M. Night Shyamalan est de retour, cette fois c’est sûr. L’ex-prodige du suspense avait perdu son mojo au milieu des années 2000 et connu quelques échecs cuisants (Le dernier maître de l’air, After Earth). En 2015, il revenait sur la pointe des pieds avec The Visit, un « film d’angoisse » à petit budget diablement décalé. Split est la confirmation que le génie Shyamalan est ressorti de la lampe sur un nouveau créneau : le frisson réaliste.

Le cinéaste se sert de pathologies bien réelles pour provoquer chair de poule et terreur. Dans Split, c’est la schizophrénie : James McAvoy incarne un homme qui renferme 23 personnalités ! Quand il kidnappe trois jeunes filles, elles vont croiser les doigts pour que les plus démoniaques restent enfouies dans l’esprit de leur ravisseur. Help ? Sortie le 22 février.


Quand y’en a plus… y’en a encore !

En sortant le même jour que deux poids lourds estampillés Oscars, Un jour dans la vie de Billy Lynn (1er février) risque de passer inaperçu. Dommage car le dernier film d’Ang Lee s’annonce comme une réflexion ambitieuse sur l’héroïsation des militaires américains.

Prix du jury à Cannes en 2016, American Honey (8 février) conte le road-trip d’une poignée de white trash US… pendant 2h40. Il faudra s’accrocher et accepter de se laisser promener sur les routes américaines sans but précis.

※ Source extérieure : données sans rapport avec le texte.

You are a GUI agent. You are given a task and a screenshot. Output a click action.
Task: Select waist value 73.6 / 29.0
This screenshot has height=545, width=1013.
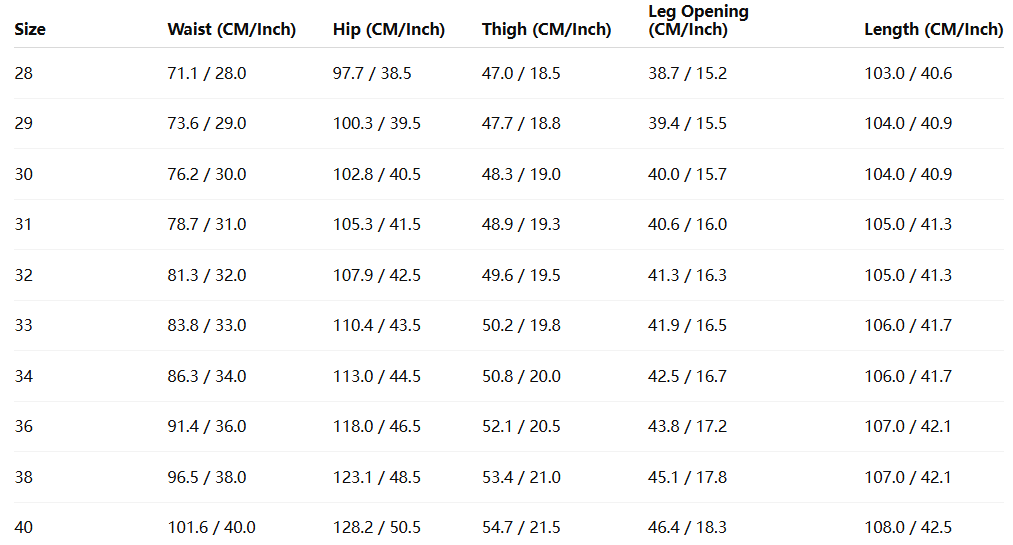206,124
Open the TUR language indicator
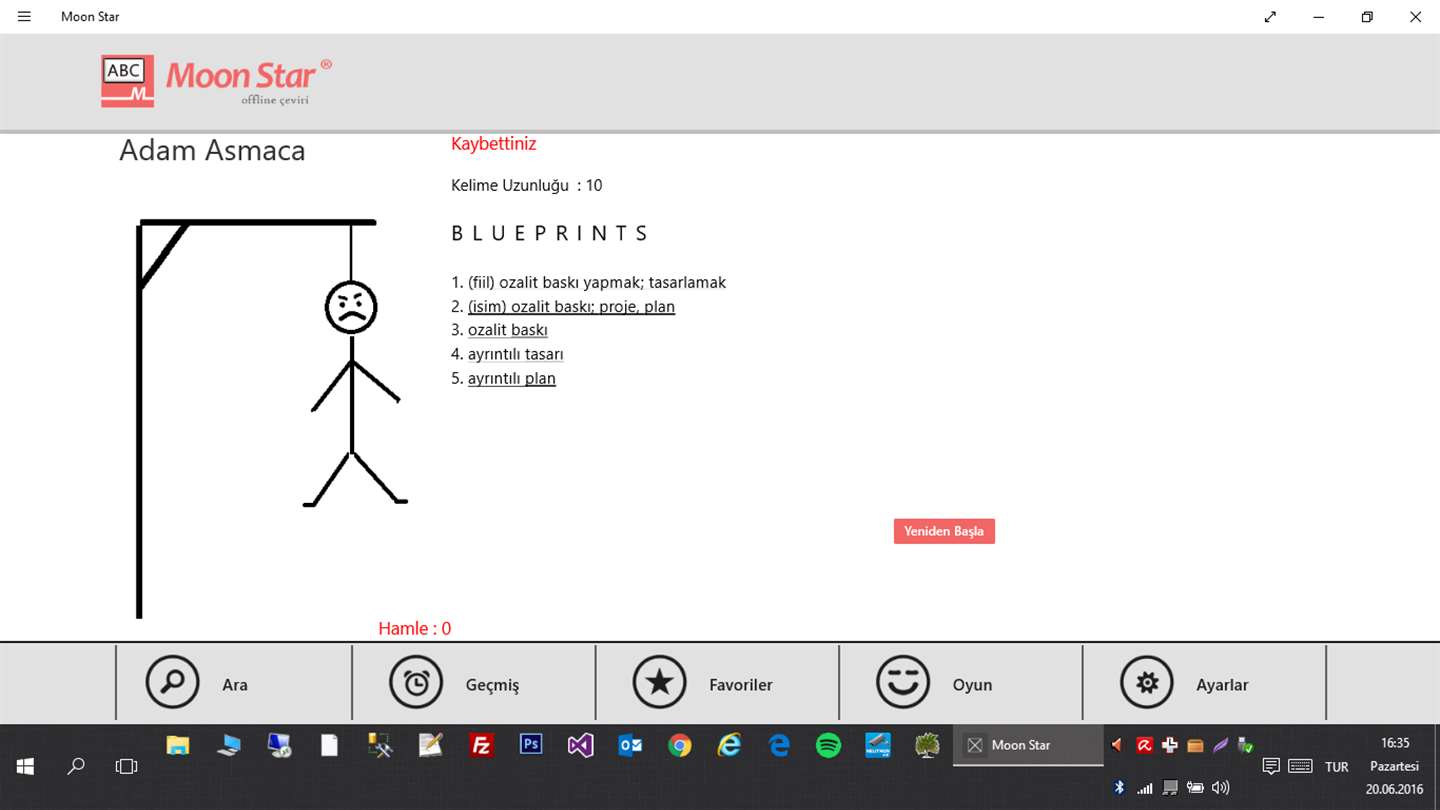This screenshot has height=810, width=1440. [x=1336, y=767]
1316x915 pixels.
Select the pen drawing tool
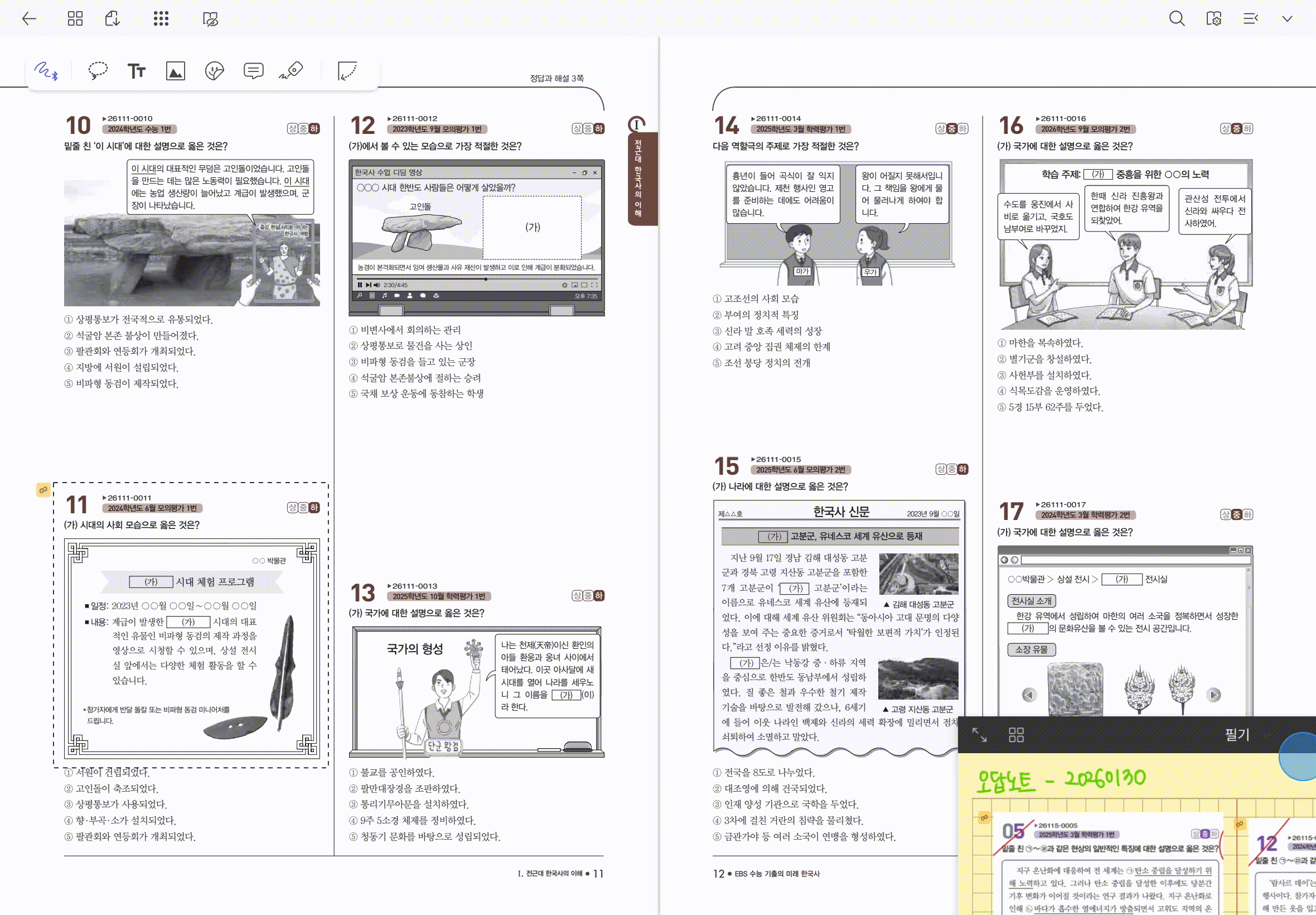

Autre film remarqué à Cannes, Loving (15 février) est un pas de côté dans la filmographie de Jeff Nichols. Le talentueux réalisateur filme l’histoire vraie de Mildred et Richard Loving, couple mixte arrêté pour s’être marié malgré la loi en 1958. Beaucoup d’émotion mais peut-être trop de bons sentiments.

Réalisateur des trois premiers Pirates des Caraïbes et de Lone Ranger, Gore Verbinski change de registre avec A Cure for Life (15 février), un thriller intrigant qui n’est pas sans rappeler Shutter Island avec une soupçon d’horreur et de fantastique en plus.

Fences (22 février) est le second film de Denzel Washington en tant que réalisateur/acteur. L’histoire d’un ancien joueur de baseball devenu éboueur et surtout chef d’une famille que la vie n’épargne pas. La critique américaine a salué les performances de Washington et Viola Davis.